#### Given exercise
Reproduce the following lines verbatim, without any changes.

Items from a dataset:
========================================================================
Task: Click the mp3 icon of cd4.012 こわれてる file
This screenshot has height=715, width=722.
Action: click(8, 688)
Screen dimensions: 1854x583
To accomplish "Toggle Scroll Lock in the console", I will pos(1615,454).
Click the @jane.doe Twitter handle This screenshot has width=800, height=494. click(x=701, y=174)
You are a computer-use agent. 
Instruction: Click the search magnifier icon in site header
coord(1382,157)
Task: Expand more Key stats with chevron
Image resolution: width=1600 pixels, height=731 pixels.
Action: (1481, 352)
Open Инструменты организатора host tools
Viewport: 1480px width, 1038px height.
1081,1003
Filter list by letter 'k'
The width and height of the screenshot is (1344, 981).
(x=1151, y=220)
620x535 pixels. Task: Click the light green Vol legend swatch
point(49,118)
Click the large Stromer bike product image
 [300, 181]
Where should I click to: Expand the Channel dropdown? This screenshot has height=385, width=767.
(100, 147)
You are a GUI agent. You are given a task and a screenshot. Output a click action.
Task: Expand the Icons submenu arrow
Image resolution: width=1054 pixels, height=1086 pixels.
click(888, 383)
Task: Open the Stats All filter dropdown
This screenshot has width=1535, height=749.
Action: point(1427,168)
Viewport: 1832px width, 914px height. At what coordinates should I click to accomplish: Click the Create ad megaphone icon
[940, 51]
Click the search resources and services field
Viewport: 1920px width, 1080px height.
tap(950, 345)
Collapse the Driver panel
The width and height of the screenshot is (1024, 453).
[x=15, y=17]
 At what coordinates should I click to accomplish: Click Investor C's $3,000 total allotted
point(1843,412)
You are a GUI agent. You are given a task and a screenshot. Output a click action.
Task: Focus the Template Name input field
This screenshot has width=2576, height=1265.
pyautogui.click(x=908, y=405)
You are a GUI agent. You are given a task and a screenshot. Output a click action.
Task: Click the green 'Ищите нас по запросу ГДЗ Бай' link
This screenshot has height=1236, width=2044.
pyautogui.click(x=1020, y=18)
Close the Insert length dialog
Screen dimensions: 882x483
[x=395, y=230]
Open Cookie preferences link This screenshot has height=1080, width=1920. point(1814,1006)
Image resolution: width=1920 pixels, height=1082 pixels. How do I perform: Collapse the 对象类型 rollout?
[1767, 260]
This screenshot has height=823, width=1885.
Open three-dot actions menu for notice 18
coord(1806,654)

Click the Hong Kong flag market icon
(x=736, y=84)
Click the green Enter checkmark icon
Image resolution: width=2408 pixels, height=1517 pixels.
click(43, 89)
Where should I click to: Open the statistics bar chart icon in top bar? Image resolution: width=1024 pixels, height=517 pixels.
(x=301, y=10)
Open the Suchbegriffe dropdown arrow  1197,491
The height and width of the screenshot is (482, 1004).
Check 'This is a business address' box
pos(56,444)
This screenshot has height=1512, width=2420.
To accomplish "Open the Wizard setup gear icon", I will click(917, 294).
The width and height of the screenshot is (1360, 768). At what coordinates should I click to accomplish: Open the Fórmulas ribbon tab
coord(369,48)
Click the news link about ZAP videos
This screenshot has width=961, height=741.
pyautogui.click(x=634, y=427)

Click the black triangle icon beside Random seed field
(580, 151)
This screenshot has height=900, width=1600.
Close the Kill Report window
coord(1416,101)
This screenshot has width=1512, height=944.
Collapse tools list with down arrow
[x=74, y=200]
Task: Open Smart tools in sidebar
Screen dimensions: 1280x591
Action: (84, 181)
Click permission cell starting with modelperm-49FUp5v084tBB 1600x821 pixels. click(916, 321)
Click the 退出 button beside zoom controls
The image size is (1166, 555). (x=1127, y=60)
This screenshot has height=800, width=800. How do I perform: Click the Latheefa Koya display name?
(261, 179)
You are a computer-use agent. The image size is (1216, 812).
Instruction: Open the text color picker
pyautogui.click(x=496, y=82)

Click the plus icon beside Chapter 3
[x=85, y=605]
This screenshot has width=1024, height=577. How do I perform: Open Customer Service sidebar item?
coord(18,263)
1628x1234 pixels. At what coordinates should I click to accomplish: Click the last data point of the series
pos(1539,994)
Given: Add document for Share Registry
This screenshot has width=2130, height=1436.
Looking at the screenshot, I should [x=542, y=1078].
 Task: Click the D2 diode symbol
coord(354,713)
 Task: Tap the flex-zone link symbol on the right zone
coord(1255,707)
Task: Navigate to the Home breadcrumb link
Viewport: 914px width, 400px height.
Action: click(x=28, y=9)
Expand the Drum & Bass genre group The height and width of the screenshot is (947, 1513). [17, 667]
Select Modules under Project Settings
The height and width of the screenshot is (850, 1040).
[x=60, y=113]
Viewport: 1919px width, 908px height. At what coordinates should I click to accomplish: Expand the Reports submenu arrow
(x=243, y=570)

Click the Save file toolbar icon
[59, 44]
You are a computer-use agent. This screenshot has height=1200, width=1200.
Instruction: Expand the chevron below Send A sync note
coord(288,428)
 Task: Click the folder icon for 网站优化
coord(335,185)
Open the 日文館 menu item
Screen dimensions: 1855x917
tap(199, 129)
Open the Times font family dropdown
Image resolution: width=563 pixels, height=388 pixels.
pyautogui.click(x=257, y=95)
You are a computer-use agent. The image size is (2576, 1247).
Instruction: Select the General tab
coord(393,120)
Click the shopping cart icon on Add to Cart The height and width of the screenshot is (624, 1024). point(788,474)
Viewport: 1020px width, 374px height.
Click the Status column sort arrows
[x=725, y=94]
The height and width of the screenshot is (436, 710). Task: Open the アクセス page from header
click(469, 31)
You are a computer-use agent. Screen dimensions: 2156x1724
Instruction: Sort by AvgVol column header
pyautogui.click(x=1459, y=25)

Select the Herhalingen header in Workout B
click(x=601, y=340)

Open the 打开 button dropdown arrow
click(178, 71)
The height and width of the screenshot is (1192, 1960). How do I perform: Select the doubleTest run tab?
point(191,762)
========================================================================
#### Written solution
Task: Click the mp3 icon of cd4.012 こわれてる file
This screenshot has height=715, width=722.
Action: click(8, 688)
Screen dimensions: 1854x583
To accomplish "Toggle Scroll Lock in the console", I will pos(1615,454).
Click the @jane.doe Twitter handle This screenshot has width=800, height=494. click(x=701, y=174)
You are a computer-use agent. 
Instruction: Click the search magnifier icon in site header
coord(1382,157)
Task: Expand more Key stats with chevron
Image resolution: width=1600 pixels, height=731 pixels.
Action: (1481, 352)
Open Инструменты организатора host tools
Viewport: 1480px width, 1038px height.
1081,1003
Filter list by letter 'k'
The width and height of the screenshot is (1344, 981).
(x=1151, y=220)
620x535 pixels. Task: Click the light green Vol legend swatch
point(49,118)
Click the large Stromer bike product image
 [300, 181]
Where should I click to: Expand the Channel dropdown? This screenshot has height=385, width=767.
(100, 147)
You are a GUI agent. You are given a task and a screenshot. Output a click action.
Task: Expand the Icons submenu arrow
Image resolution: width=1054 pixels, height=1086 pixels.
click(888, 383)
Task: Open the Stats All filter dropdown
This screenshot has width=1535, height=749.
Action: point(1427,168)
Viewport: 1832px width, 914px height. At what coordinates should I click to accomplish: Click the Create ad megaphone icon
[940, 51]
Click the search resources and services field
Viewport: 1920px width, 1080px height.
tap(950, 345)
Collapse the Driver panel
The width and height of the screenshot is (1024, 453).
[x=15, y=17]
 At what coordinates should I click to accomplish: Click Investor C's $3,000 total allotted
point(1843,412)
You are a GUI agent. You are given a task and a screenshot. Output a click action.
Task: Focus the Template Name input field
This screenshot has width=2576, height=1265.
pyautogui.click(x=908, y=405)
You are a GUI agent. You are given a task and a screenshot. Output a click action.
Task: Click the green 'Ищите нас по запросу ГДЗ Бай' link
This screenshot has height=1236, width=2044.
pyautogui.click(x=1020, y=18)
Close the Insert length dialog
Screen dimensions: 882x483
[x=395, y=230]
Open Cookie preferences link This screenshot has height=1080, width=1920. point(1814,1006)
Image resolution: width=1920 pixels, height=1082 pixels. How do I perform: Collapse the 对象类型 rollout?
[1767, 260]
This screenshot has height=823, width=1885.
Open three-dot actions menu for notice 18
coord(1806,654)

Click the Hong Kong flag market icon
(x=736, y=84)
Click the green Enter checkmark icon
Image resolution: width=2408 pixels, height=1517 pixels.
click(43, 89)
Where should I click to: Open the statistics bar chart icon in top bar? Image resolution: width=1024 pixels, height=517 pixels.
(x=301, y=10)
Open the Suchbegriffe dropdown arrow  1197,491
The height and width of the screenshot is (482, 1004).
Check 'This is a business address' box
pos(56,444)
This screenshot has height=1512, width=2420.
To accomplish "Open the Wizard setup gear icon", I will click(917, 294).
The width and height of the screenshot is (1360, 768). At what coordinates should I click to accomplish: Open the Fórmulas ribbon tab
coord(369,48)
Click the news link about ZAP videos
This screenshot has width=961, height=741.
pyautogui.click(x=634, y=427)

Click the black triangle icon beside Random seed field
(580, 151)
This screenshot has height=900, width=1600.
Close the Kill Report window
coord(1416,101)
This screenshot has width=1512, height=944.
Collapse tools list with down arrow
[x=74, y=200]
Task: Open Smart tools in sidebar
Screen dimensions: 1280x591
Action: (84, 181)
Click permission cell starting with modelperm-49FUp5v084tBB 1600x821 pixels. click(916, 321)
Click the 退出 button beside zoom controls
The image size is (1166, 555). (x=1127, y=60)
This screenshot has height=800, width=800. How do I perform: Click the Latheefa Koya display name?
(261, 179)
You are a computer-use agent. The image size is (1216, 812).
Instruction: Open the text color picker
pyautogui.click(x=496, y=82)

Click the plus icon beside Chapter 3
[x=85, y=605]
This screenshot has width=1024, height=577. How do I perform: Open Customer Service sidebar item?
coord(18,263)
1628x1234 pixels. At what coordinates should I click to accomplish: Click the last data point of the series
pos(1539,994)
Given: Add document for Share Registry
This screenshot has width=2130, height=1436.
Looking at the screenshot, I should [x=542, y=1078].
 Task: Click the D2 diode symbol
coord(354,713)
 Task: Tap the flex-zone link symbol on the right zone
coord(1255,707)
Task: Navigate to the Home breadcrumb link
Viewport: 914px width, 400px height.
Action: click(x=28, y=9)
Expand the Drum & Bass genre group The height and width of the screenshot is (947, 1513). [17, 667]
Select Modules under Project Settings
The height and width of the screenshot is (850, 1040).
[x=60, y=113]
Viewport: 1919px width, 908px height. At what coordinates should I click to accomplish: Expand the Reports submenu arrow
(x=243, y=570)

Click the Save file toolbar icon
[59, 44]
You are a computer-use agent. This screenshot has height=1200, width=1200.
Instruction: Expand the chevron below Send A sync note
coord(288,428)
 Task: Click the folder icon for 网站优化
coord(335,185)
Open the 日文館 menu item
Screen dimensions: 1855x917
tap(199, 129)
Open the Times font family dropdown
Image resolution: width=563 pixels, height=388 pixels.
pyautogui.click(x=257, y=95)
You are a computer-use agent. The image size is (2576, 1247).
Instruction: Select the General tab
coord(393,120)
Click the shopping cart icon on Add to Cart The height and width of the screenshot is (624, 1024). point(788,474)
Viewport: 1020px width, 374px height.
Click the Status column sort arrows
[x=725, y=94]
The height and width of the screenshot is (436, 710). Task: Open the アクセス page from header
click(469, 31)
You are a computer-use agent. Screen dimensions: 2156x1724
Instruction: Sort by AvgVol column header
pyautogui.click(x=1459, y=25)

Select the Herhalingen header in Workout B
click(x=601, y=340)

Open the 打开 button dropdown arrow
click(178, 71)
The height and width of the screenshot is (1192, 1960). How do I perform: Select the doubleTest run tab?
point(191,762)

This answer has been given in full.